I started reading about parallel make since I have a build process that takes quite a while. What a pain, I quickly (within a minute) discarded the idea as a waste of time, and figured I could do it in bash.

The main problem is that I have a slow script (that I can’t be bothered rewriting) that is run over and over again to generate different parts of my website.

So the target used to look like this:

shapehtml-target: force
        ./genshapehtml 96 58 4 arrowleft 0 0 18
        ./genshapehtml 96 58 4 arrowright 0 0 18
        ./genshapehtml 96 39 4 capsule 0 0 18
        ./genshapehtml 156 39 4 capsule-wide 0 0 18
        ./genshapehtml 96 58 4 fun 0 0 18
        ./genshapehtml 103 93 4 heart 0 -7 18
        ./genshapehtml 96 96 4 octagon 0 0 18
        ./genshapehtml 96 58 4 oval 0 0 18
        ./genshapehtml 96 57 4 rounded 0 0 18
        ./genshapehtml 156 57 4 rounded-wide 0 0 24
        ./genshapehtml 104 58 4 shard 0 -2 18
        ./genshapehtml 102 41 4 trapezoid 0 0 18

So when I time this part it takes 2m 23 seconds, a complete eternity.

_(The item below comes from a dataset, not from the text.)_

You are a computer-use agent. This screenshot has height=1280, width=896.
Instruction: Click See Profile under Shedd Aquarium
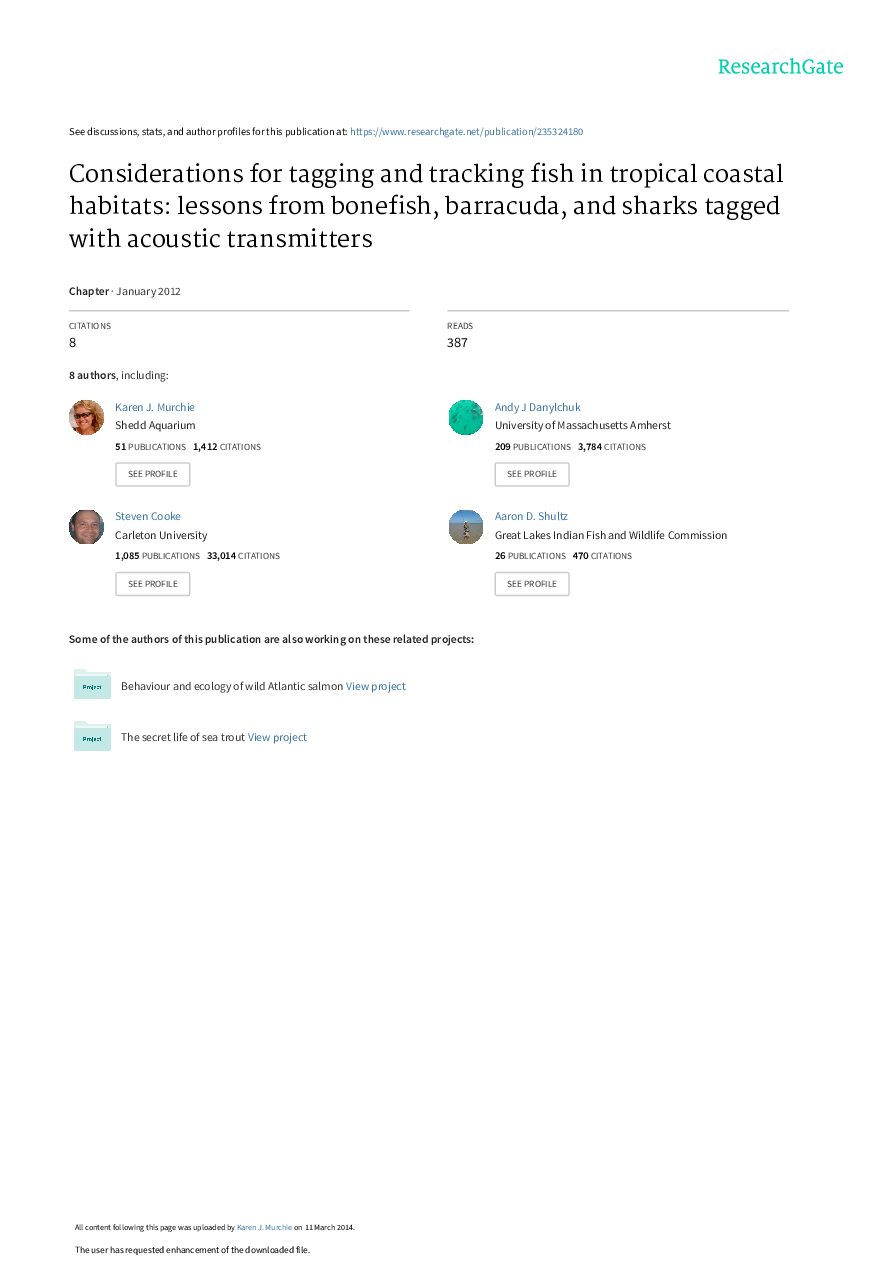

[cameron@mars buttons]$ time make shapehtml-target
./genshapehtml 96 58 4 arrowleft 0 0 18
...
./genshapehtml 102 41 4 trapezoid 0 0 18

real    2m23.236s
user    0m44.110s
sys     1m43.508s

but I just run all the scripts in the background, and added a wait at the end. So now the target looks like this:

shapehtml-target: force
        ./genshapehtml 96 58 4 arrowleft 0 0 18 &\
        ./genshapehtml 96 58 4 arrowright 0 0 18 &\
        ./genshapehtml 96 39 4 capsule 0 0 18 &\
        ./genshapehtml 156 39 4 capsule-wide 0 0 18 &\
        ./genshapehtml 96 58 4 fun 0 0 18 &\
        ./genshapehtml 103 93 4 heart 0 -7 18 &\
        ./genshapehtml 96 96 4 octagon 0 0 18 &\
        ./genshapehtml 96 58 4 oval 0 0 18 &\
        ./genshapehtml 96 57 4 rounded 0 0 18 &\
        ./genshapehtml 156 57 4 rounded-wide 0 0 24 &\
        ./genshapehtml 104 58 4 shard 0 -2 18 &\
        ./genshapehtml 102 41 4 trapezoid 0 0 18 &\
        wait

and the result of running this parallel target: 17 seconds. Quite acceptable. (around 1/10th of the time)

[cameron@mars buttons]$ time make shapehtml-target
./genshapehtml 96 58 4 arrowleft 0 0 18 &\
 ./genshapehtml 96 58 4 arrowright 0 0 18 &\
...
./genshapehtml 102 41 4 trapezoid 0 0 18 &\
 wait

real    0m17.413s
user    0m35.692s
sys     1m32.897s
[cameron@mars buttons]$

Of course, your mileage might vary, I have I7 quad core with hyperthreading and a relatively fast SSD. And while the script is running, you notice much better CPU ultization.

If you notice the CPU is pegged, then just don’t run as many in parallel, and add wait after a couple. eg:

shapehtml-target: force
        ./genshapehtml 96 58 4 arrowleft 0 0 18 &\
        ./genshapehtml 96 58 4 arrowright 0 0 18 &\
        ./genshapehtml 96 39 4 capsule 0 0 18 &\
        ./genshapehtml 156 39 4 capsule-wide 0 0 18 &\
        wait
        ./genshapehtml 96 58 4 fun 0 0 18 &\
        ./genshapehtml 103 93 4 heart 0 -7 18 &\
        ./genshapehtml 96 96 4 octagon 0 0 18 &\
        ./genshapehtml 96 58 4 oval 0 0 18 &\
        wait
        ./genshapehtml 96 57 4 rounded 0 0 18 &\
        ./genshapehtml 156 57 4 rounded-wide 0 0 24 &\
        ./genshapehtml 104 58 4 shard 0 -2 18 &\
        ./genshapehtml 102 41 4 trapezoid 0 0 18 &\
        wait

And similarly you might want to check the hard drive usage to make sure each process is not contending with each other.

The big drawback here is that if genshapehtml had failed with an exit code, the make will continue on.  In my case, this never happens (I always exit 0), but I could add a command after the wait to ensure that it succeeded: eg each program  writes success/fail to a file, and the testprogram checks that they all succeeded.